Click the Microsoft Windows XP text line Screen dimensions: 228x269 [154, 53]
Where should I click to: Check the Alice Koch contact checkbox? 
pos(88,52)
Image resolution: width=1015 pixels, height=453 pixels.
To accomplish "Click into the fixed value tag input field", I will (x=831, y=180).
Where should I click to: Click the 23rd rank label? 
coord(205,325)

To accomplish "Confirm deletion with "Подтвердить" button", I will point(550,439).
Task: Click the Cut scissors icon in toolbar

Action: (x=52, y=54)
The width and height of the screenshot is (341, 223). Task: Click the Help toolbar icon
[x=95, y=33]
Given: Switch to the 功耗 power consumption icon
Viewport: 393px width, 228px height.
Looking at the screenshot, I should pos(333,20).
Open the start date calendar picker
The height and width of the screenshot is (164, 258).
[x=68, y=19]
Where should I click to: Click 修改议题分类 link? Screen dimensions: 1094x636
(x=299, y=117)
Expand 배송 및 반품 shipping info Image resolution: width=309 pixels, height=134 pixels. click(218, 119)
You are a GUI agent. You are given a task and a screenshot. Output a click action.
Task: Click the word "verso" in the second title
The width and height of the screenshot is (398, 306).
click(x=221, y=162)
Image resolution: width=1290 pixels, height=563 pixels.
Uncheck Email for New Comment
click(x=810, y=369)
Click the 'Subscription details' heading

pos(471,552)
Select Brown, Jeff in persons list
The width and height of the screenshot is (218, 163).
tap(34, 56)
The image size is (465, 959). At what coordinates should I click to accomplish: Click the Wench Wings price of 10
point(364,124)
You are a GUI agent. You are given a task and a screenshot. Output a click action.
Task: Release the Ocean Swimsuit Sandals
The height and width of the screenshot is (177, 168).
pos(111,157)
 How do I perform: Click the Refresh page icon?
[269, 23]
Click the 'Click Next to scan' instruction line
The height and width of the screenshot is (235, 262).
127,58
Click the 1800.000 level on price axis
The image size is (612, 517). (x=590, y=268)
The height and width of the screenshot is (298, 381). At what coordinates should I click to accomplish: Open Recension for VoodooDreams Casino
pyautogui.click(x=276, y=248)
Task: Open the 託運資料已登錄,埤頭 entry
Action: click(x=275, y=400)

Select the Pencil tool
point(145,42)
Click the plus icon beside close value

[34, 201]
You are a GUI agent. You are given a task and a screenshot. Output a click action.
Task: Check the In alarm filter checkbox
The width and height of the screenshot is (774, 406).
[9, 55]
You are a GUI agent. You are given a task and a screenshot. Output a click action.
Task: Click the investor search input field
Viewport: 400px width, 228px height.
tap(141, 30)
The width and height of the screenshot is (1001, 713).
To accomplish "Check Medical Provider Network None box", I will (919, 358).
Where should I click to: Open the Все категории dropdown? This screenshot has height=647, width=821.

→ **Instructions to follow**: Going from the line that contains "Uncheck Email for New Comment" to the last line of the records, reproduce every line as written.

→ **Task result**:
Uncheck Email for New Comment
click(x=810, y=369)
Click the 'Subscription details' heading

pos(471,552)
Select Brown, Jeff in persons list
The width and height of the screenshot is (218, 163).
tap(34, 56)
The image size is (465, 959). At what coordinates should I click to accomplish: Click the Wench Wings price of 10
point(364,124)
You are a GUI agent. You are given a task and a screenshot. Output a click action.
Task: Release the Ocean Swimsuit Sandals
The height and width of the screenshot is (177, 168).
pos(111,157)
 How do I perform: Click the Refresh page icon?
[269, 23]
Click the 'Click Next to scan' instruction line
The height and width of the screenshot is (235, 262).
127,58
Click the 1800.000 level on price axis
The image size is (612, 517). (x=590, y=268)
The height and width of the screenshot is (298, 381). At what coordinates should I click to accomplish: Open Recension for VoodooDreams Casino
pyautogui.click(x=276, y=248)
Task: Open the 託運資料已登錄,埤頭 entry
Action: click(x=275, y=400)

Select the Pencil tool
point(145,42)
Click the plus icon beside close value

[34, 201]
You are a GUI agent. You are given a task and a screenshot. Output a click action.
Task: Check the In alarm filter checkbox
The width and height of the screenshot is (774, 406).
[9, 55]
You are a GUI agent. You are given a task and a screenshot. Output a click action.
Task: Click the investor search input field
Viewport: 400px width, 228px height.
tap(141, 30)
The width and height of the screenshot is (1001, 713).
To accomplish "Check Medical Provider Network None box", I will (919, 358).
Where should I click to: Open the Все категории dropdown? This screenshot has height=647, width=821.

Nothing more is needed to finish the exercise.